**WHAT YOU HAVE TO DO:** Two lines mark the range in the entries below: the one holding "The image size is (800, 485)." and the one holding "Click inside the". Set down those two and all lines between them, exactly.

**TASK INPUT:**
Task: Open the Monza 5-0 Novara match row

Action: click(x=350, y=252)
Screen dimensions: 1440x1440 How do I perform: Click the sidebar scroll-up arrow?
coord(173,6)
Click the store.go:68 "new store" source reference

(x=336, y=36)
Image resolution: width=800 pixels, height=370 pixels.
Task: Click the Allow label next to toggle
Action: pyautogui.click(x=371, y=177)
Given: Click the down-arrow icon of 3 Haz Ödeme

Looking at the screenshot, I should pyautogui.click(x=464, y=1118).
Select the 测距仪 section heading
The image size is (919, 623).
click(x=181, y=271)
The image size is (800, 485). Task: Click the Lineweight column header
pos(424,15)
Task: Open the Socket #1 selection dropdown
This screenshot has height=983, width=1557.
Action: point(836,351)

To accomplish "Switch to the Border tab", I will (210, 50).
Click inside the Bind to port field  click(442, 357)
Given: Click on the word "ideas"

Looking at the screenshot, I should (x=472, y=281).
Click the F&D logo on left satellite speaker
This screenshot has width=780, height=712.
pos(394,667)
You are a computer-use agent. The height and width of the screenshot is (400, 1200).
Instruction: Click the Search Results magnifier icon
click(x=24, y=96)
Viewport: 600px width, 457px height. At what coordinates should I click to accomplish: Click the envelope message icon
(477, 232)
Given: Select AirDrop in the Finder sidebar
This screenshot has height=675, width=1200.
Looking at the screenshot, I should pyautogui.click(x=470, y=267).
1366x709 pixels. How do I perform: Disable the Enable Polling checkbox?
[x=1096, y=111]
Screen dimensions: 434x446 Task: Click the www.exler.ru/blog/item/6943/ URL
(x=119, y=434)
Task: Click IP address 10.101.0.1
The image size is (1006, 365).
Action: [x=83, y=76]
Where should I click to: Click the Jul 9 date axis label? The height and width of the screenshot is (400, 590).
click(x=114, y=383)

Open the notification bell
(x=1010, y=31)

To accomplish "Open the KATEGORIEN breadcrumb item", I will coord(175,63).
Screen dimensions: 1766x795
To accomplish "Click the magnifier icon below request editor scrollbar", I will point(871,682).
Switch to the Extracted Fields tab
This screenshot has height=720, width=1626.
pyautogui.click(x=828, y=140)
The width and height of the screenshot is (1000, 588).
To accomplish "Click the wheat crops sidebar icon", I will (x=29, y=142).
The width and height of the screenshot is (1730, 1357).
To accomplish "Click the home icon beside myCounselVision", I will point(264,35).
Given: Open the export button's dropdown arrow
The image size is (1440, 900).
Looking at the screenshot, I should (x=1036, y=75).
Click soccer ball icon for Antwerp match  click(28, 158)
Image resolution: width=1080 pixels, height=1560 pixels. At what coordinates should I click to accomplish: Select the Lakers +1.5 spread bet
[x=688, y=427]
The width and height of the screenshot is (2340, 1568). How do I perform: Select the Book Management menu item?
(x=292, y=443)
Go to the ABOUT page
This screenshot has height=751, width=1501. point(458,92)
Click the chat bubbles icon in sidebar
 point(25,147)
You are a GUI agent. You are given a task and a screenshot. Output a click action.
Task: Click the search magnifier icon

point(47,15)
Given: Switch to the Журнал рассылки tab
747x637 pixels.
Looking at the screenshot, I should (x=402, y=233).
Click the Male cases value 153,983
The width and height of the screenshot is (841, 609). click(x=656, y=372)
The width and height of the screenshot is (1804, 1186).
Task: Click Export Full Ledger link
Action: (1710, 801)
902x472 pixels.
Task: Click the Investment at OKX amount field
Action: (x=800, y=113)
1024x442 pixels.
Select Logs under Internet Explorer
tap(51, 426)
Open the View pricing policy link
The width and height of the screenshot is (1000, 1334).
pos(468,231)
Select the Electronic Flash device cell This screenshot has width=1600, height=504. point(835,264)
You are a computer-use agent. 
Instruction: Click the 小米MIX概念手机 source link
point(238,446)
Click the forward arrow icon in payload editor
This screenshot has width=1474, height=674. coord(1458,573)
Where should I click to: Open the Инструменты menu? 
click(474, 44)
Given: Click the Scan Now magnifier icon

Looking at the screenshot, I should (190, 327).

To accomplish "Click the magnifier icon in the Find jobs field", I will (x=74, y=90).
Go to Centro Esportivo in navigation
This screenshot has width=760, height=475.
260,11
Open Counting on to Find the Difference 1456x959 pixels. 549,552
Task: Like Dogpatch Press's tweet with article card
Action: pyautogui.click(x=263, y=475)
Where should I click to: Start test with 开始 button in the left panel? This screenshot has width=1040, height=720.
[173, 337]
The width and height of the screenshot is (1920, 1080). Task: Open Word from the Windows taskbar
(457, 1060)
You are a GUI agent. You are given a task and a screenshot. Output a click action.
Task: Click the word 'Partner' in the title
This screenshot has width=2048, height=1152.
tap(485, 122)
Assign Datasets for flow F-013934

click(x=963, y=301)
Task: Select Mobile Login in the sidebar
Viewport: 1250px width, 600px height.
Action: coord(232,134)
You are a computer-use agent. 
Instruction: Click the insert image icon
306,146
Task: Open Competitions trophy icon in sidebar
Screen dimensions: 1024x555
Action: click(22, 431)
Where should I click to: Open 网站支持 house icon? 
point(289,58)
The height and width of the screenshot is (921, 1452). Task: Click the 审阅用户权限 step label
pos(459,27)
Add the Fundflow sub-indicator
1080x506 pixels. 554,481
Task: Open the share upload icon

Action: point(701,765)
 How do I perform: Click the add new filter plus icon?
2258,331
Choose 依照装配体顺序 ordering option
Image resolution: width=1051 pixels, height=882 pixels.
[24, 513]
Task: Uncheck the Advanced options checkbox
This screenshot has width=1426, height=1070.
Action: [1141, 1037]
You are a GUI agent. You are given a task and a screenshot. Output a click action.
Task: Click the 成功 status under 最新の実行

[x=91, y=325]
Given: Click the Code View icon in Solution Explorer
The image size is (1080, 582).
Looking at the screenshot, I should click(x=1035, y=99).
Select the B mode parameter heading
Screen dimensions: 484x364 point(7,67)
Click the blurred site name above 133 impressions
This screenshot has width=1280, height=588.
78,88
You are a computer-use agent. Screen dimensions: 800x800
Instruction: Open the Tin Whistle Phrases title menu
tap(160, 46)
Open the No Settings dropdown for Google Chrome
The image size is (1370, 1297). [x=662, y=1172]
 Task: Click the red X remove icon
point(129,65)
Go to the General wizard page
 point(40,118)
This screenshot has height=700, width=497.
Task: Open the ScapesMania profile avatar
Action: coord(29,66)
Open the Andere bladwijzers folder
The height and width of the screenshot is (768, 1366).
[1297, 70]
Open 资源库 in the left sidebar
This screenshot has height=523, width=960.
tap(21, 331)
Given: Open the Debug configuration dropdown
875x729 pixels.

**ANSWER BOX:**
The image size is (800, 485). Task: Click the Lineweight column header
pos(424,15)
Task: Open the Socket #1 selection dropdown
This screenshot has height=983, width=1557.
Action: point(836,351)

To accomplish "Switch to the Border tab", I will (210, 50).
Click inside the Bind to port field  click(442, 357)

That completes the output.